叶绿体PPR蛋白LPE1调控光系统II生物发生机理研究
基本信息
结项摘要
The Photosystem II (PSII), which can catalyzes the light-driven water oxidation and reduction of plastoquinone, is the key photochemical reaction site during photosynthesis. The PSII biogenesis requires to be regulated precisely. We identified a novel regulator of PSII biogenesis Low Photosynthetic Efficiency (LPE1), preliminary study indicates LPE1 is involved in regulation of PSII core protein D1 synthesis. It is interesting that, as a new chloroplast protein containing Pentatricopeptide repeat (PPR) motif, LPE1 associates with psbA mRNA that encodes D1 protein, and interacts with HIGH CHLOROPHYLL FLUORESCENCE 173 (HCF173) which functions in the regulation of psbA gene expression.
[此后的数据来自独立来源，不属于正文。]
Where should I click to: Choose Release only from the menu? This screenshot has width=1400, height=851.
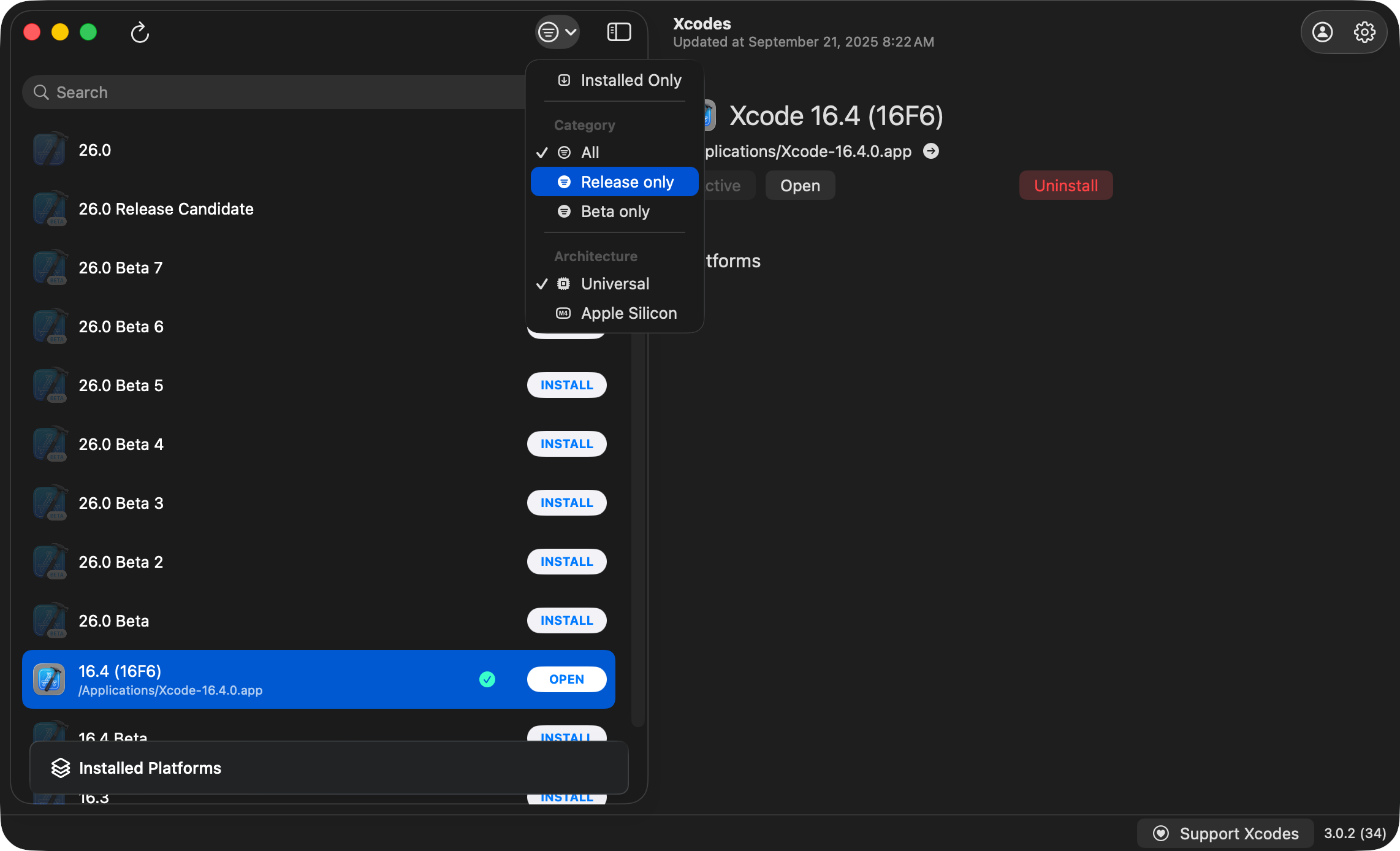tap(626, 182)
Thus, LPE1 is probably involved in D1 synthesis by regulating psbA gene expression. The goal of this project is to further study the function of LPE1 in regulation of PSII biogenesis on this basis, especially to clarify the regulatory mechanism of D1 protein expression. First, we will investigate the mechanism of D1 synthesis regulated by LPE1 both in transcriptional and posttranslational level. Then, the relationship of recognition and association of LPE1 with psbA mRNA will be explored. Finally, we will systematically screen the proteins that interact with LPE1 to further understand the mechanism of D1 synthesis. Collectively, this study will clarify the function of LPE1 in the regulation of D1 expression, and thus reveal the mechanism of plastid gene expression mediated by PPR protein in PSII biogenesis.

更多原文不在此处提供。